WHAT YOU SHOULD DO: Go through the data line by line from the top, retyping each exactly, and end with the line that contains "Given: Click the".

(Beginning of ENTRIES SUPPLIED)

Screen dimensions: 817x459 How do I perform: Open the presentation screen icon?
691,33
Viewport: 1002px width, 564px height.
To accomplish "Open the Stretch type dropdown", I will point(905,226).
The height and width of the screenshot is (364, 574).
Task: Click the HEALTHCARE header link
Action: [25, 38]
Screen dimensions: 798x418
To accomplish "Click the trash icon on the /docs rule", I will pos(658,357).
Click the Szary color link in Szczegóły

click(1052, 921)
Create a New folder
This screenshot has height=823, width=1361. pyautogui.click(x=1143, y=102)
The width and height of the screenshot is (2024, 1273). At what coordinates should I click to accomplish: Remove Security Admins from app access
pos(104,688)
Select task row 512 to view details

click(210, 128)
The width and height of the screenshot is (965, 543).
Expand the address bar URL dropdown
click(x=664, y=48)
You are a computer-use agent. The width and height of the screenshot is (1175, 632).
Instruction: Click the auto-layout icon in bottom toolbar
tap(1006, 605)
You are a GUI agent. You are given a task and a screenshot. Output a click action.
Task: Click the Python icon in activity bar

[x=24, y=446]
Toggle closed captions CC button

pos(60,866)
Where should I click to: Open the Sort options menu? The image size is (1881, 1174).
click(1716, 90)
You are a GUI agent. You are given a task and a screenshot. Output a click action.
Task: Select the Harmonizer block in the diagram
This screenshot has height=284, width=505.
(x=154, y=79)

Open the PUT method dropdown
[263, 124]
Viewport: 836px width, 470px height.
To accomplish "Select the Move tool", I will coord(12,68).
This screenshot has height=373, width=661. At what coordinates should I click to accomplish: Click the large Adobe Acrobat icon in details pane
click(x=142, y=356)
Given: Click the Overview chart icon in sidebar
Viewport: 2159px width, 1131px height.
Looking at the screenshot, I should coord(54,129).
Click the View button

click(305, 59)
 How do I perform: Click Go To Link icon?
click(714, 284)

(End of ENTRIES SUPPLIED)

EXERCISE RESPONSE:
Screen dimensions: 817x459 How do I perform: Open the presentation screen icon?
691,33
Viewport: 1002px width, 564px height.
To accomplish "Open the Stretch type dropdown", I will point(905,226).
The height and width of the screenshot is (364, 574).
Task: Click the HEALTHCARE header link
Action: [25, 38]
Screen dimensions: 798x418
To accomplish "Click the trash icon on the /docs rule", I will pos(658,357).
Click the Szary color link in Szczegóły

click(1052, 921)
Create a New folder
This screenshot has height=823, width=1361. pyautogui.click(x=1143, y=102)
The width and height of the screenshot is (2024, 1273). At what coordinates should I click to accomplish: Remove Security Admins from app access
pos(104,688)
Select task row 512 to view details

click(210, 128)
The width and height of the screenshot is (965, 543).
Expand the address bar URL dropdown
click(x=664, y=48)
You are a computer-use agent. The width and height of the screenshot is (1175, 632).
Instruction: Click the auto-layout icon in bottom toolbar
tap(1006, 605)
You are a GUI agent. You are given a task and a screenshot. Output a click action.
Task: Click the Python icon in activity bar

[x=24, y=446]
Toggle closed captions CC button

pos(60,866)
Where should I click to: Open the Sort options menu? The image size is (1881, 1174).
click(1716, 90)
You are a GUI agent. You are given a task and a screenshot. Output a click action.
Task: Select the Harmonizer block in the diagram
This screenshot has height=284, width=505.
(x=154, y=79)

Open the PUT method dropdown
[263, 124]
Viewport: 836px width, 470px height.
To accomplish "Select the Move tool", I will coord(12,68).
This screenshot has height=373, width=661. At what coordinates should I click to accomplish: Click the large Adobe Acrobat icon in details pane
click(x=142, y=356)
Given: Click the Overview chart icon in sidebar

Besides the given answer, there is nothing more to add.